El jefe del Ejército ucraniano, Oleksandr Sirski, confirmó que las tropas avanzaron durante operaciones defensivas y ofensivas en las zonas de Oleksandrivka y Huliaipole, tras visitar posiciones de primera línea y reunirse con los comandantes desplegados.
“La prioridad es recuperar territorio”, dijo Sirski en un comunicado del alto mando, y pidió que al planificar acciones se tenga en cuenta el número de bajas, en referencia a la necesidad de sostener el avance sin generar pérdidas excesivas.
El Centro para Estrategias de Defensa de Kiev señaló que una de las claves del éxito fue el deterioro de las capacidades de mando y control de las fuerzas rusas en ese tramo del frente.
Las autoridades ucranianas añadieron que el bloqueo parcial de la plataforma Telegram por parte del Kremlin, junto con medidas para impedir el uso de terminales de Starlink por parte de las tropas rusas, afectaron la coordinación entre unidades en el área de Oleksandrivka.
Observadores militares rusos habían advertido días antes que esas interrupciones complicaban el control de drones, la transmisión de datos y la comunicación entre puestos de mando.
El Instituto para el Estudio de la Guerra indicó que los contraataques ucranianos “probablemente aprovechan el bloqueo del acceso de las fuerzas rusas a Starlink, que perturba las comunicaciones y el mando”.
La organización añadió que la superficie recuperada en apenas cuatro días se aproxima al volumen de territorio que Rusia había conquistado en un mes durante fases anteriores del conflicto.

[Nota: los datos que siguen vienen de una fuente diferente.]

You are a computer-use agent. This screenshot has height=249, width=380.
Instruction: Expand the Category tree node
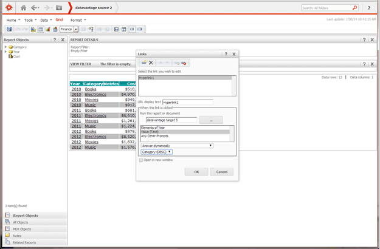pos(5,47)

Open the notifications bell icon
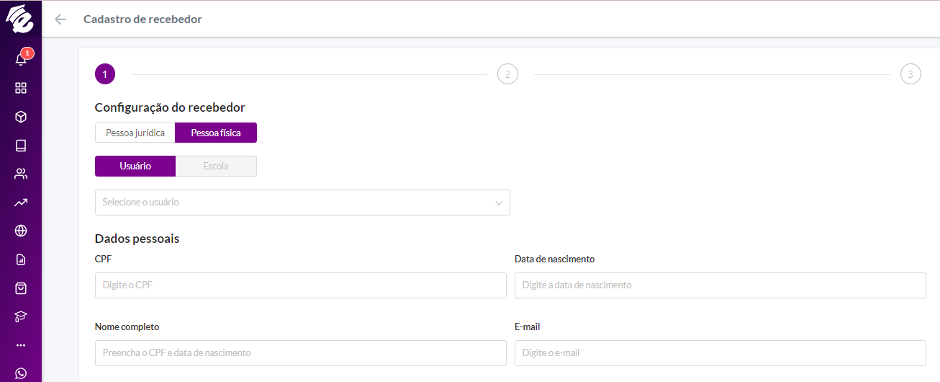pyautogui.click(x=21, y=60)
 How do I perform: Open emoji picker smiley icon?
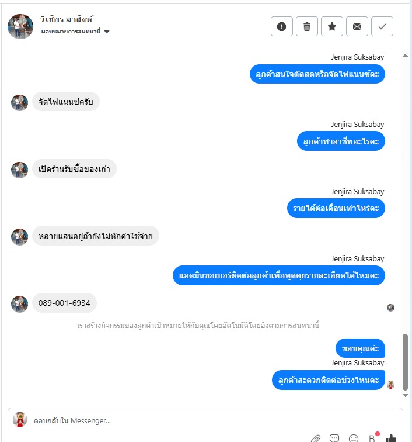click(354, 438)
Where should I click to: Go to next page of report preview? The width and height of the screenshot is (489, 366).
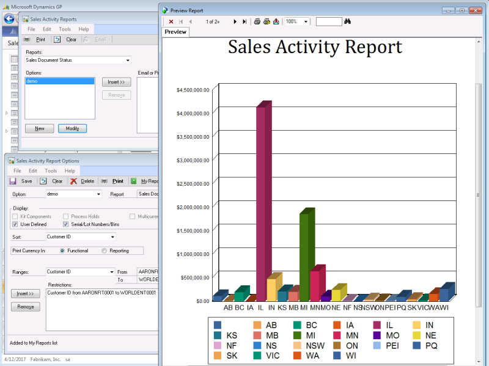click(x=235, y=21)
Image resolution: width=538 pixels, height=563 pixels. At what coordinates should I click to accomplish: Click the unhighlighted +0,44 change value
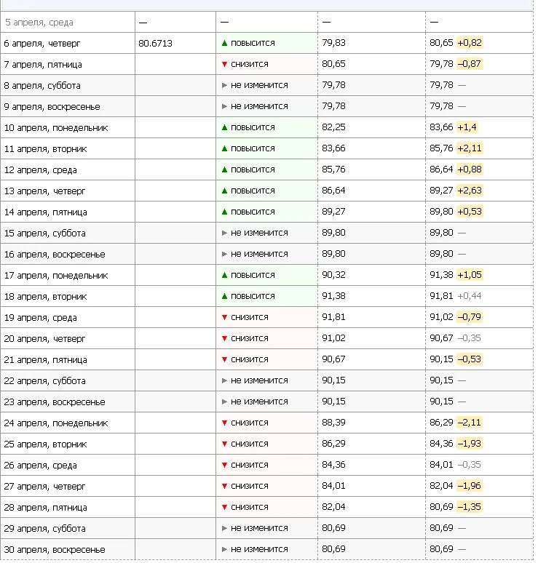[470, 296]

El efecto de estas interrupciones se hizo más visible después de que Elon Musk anunciara medidas para impedir el uso del sistema satelital por parte del ejército ruso; desde Kiev sostienen que Moscú empleaba esa tecnología para guiar drones y sortear interferencias electrónicas.
Según el mando ucraniano, los avances se concentraron a unos 80 kilómetros al este de Zaporizhzhia, una región donde las fuerzas rusas habían logrado progresos sostenidos desde mediados de 2025. Allí los contraataques ayudaron a estabilizar la línea de contacto y forzaron a varias unidades rusas a retroceder hacia posiciones defensivas más profundas.

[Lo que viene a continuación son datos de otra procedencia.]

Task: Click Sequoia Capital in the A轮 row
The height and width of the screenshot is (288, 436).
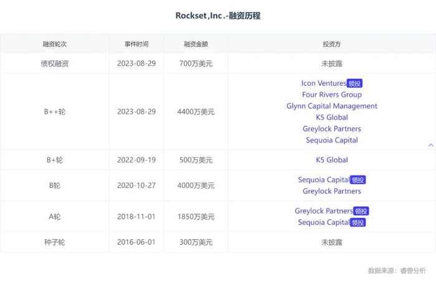Action: (x=323, y=222)
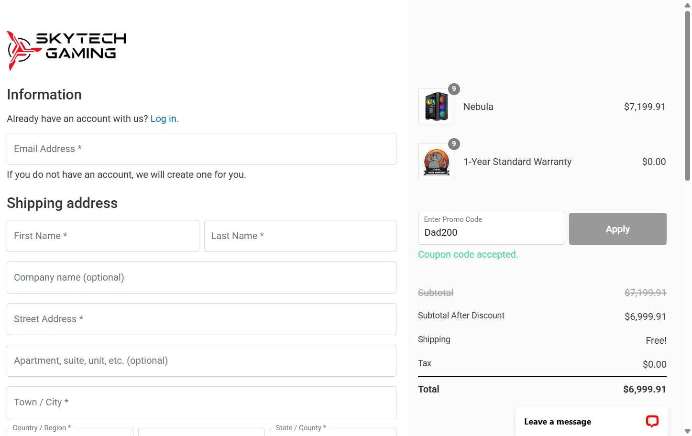This screenshot has height=436, width=692.
Task: Open the Leave a message chat widget
Action: click(x=558, y=422)
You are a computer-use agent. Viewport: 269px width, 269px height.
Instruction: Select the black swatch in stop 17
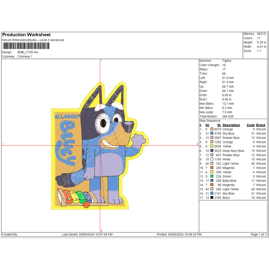[212, 198]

Pese a los avances, Sirski advirtió que el ejército ruso mantiene “ataques constantes” en otros puntos del frente sureste con el objetivo de romper las defensas ucranianas, aunque afirmó que esos intentos no han producido “éxitos sustanciales” y que las principales líneas de defensa continúan bajo control.

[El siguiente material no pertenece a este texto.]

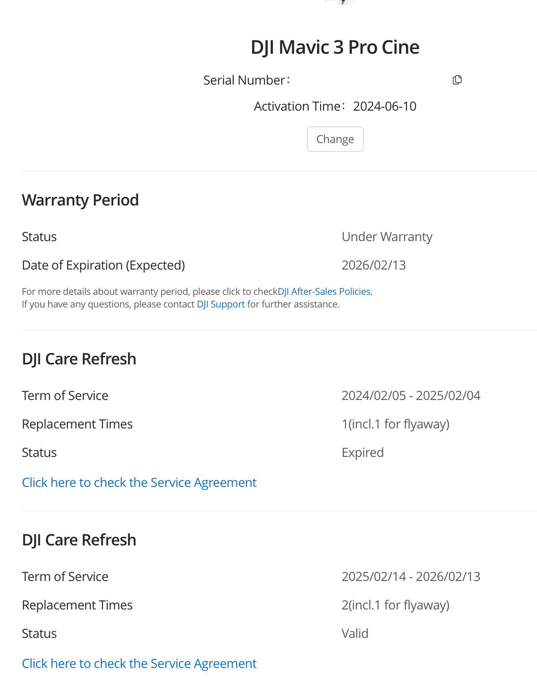Viewport: 537px width, 679px height.
Task: Open the DJI Support link
Action: [221, 304]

En enero, las fuerzas rusas habían ocupado alrededor de 245 kilómetros cuadrados en distintos sectores del frente; en noviembre y diciembre el avance fue mayor, con más de 900 kilómetros cuadrados conquistados entre ambos meses. La recuperación anunciada ahora equivale prácticamente al terreno ganado por Rusia en diciembre.
Según estimaciones militares, en febrero Moscú controlaba total o parcialmente cerca del 19,5 % del territorio ucraniano, una proporción superior a la del mismo periodo del año anterior. Antes de la invasión a gran escala de 2022, Rusia ya dominaba aproximadamente el 7 % del país, incluida Crimea y áreas del Donbás.
Para el mando ucraniano, los contraataques en el sureste tienen como objetivo no solo revertir pérdidas recientes, sino también debilitar la capacidad ofensiva rusa en una franja donde Moscú había concentrado recursos, artillería y drones.